■ RECORDS FOR THE TASK
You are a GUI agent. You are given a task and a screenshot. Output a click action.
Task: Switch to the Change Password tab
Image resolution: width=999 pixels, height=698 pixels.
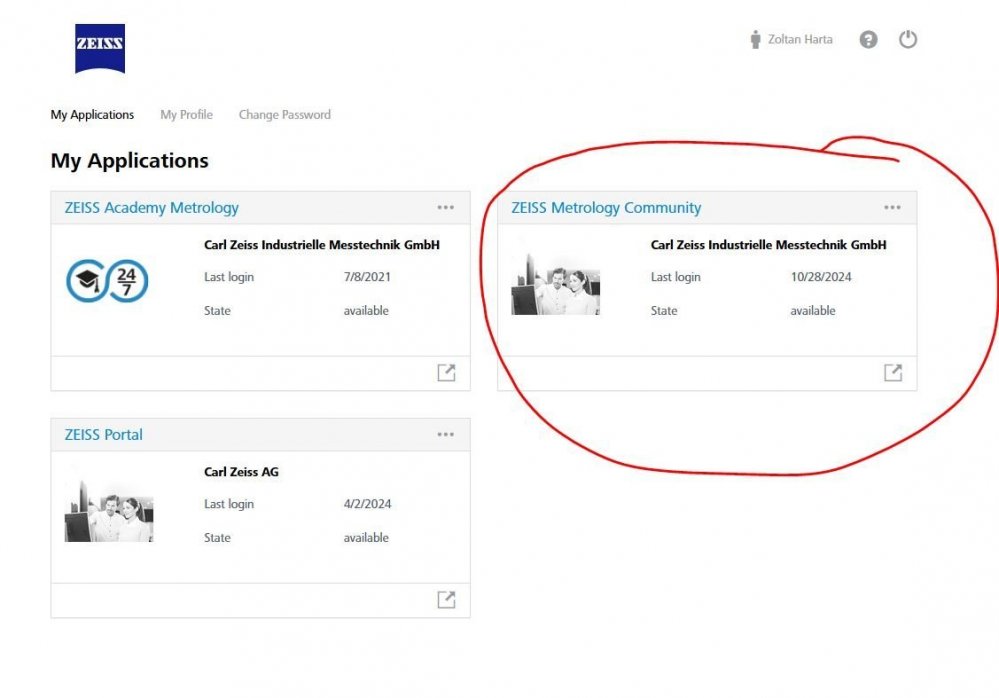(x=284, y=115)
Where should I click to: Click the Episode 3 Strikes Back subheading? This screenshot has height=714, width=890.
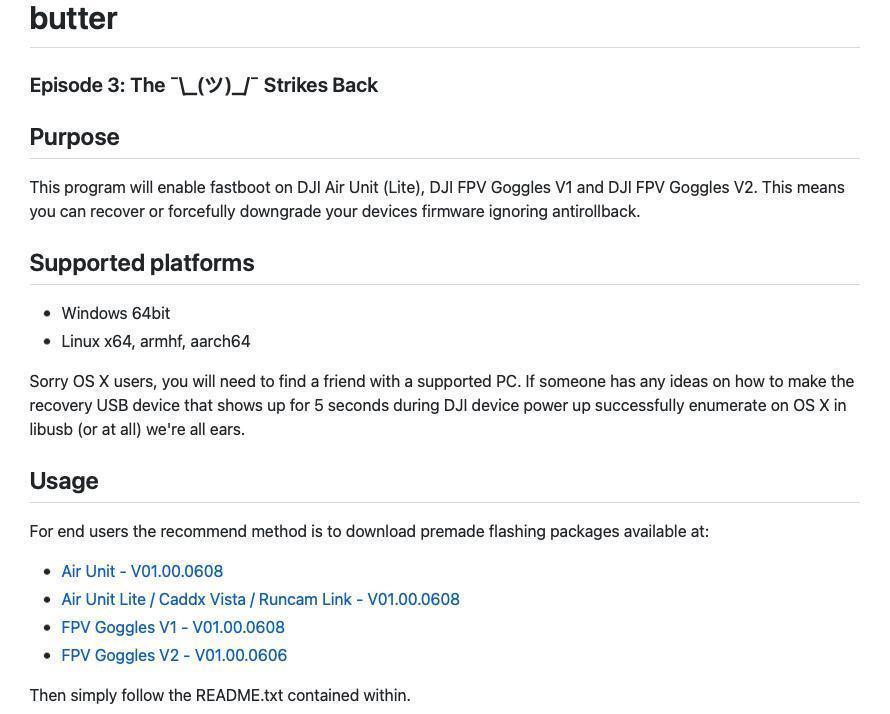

■ ABOUT THIS TASK
All that is required is an exact reproduction of the lines from the one containing "Image resolution: width=999" to the final line of the listing above, pictures omitted.

■ ANSWER BOX
Image resolution: width=999 pixels, height=698 pixels.
(x=284, y=115)
Where should I click to: Click the Episode 3 Strikes Back subheading? This screenshot has height=714, width=890.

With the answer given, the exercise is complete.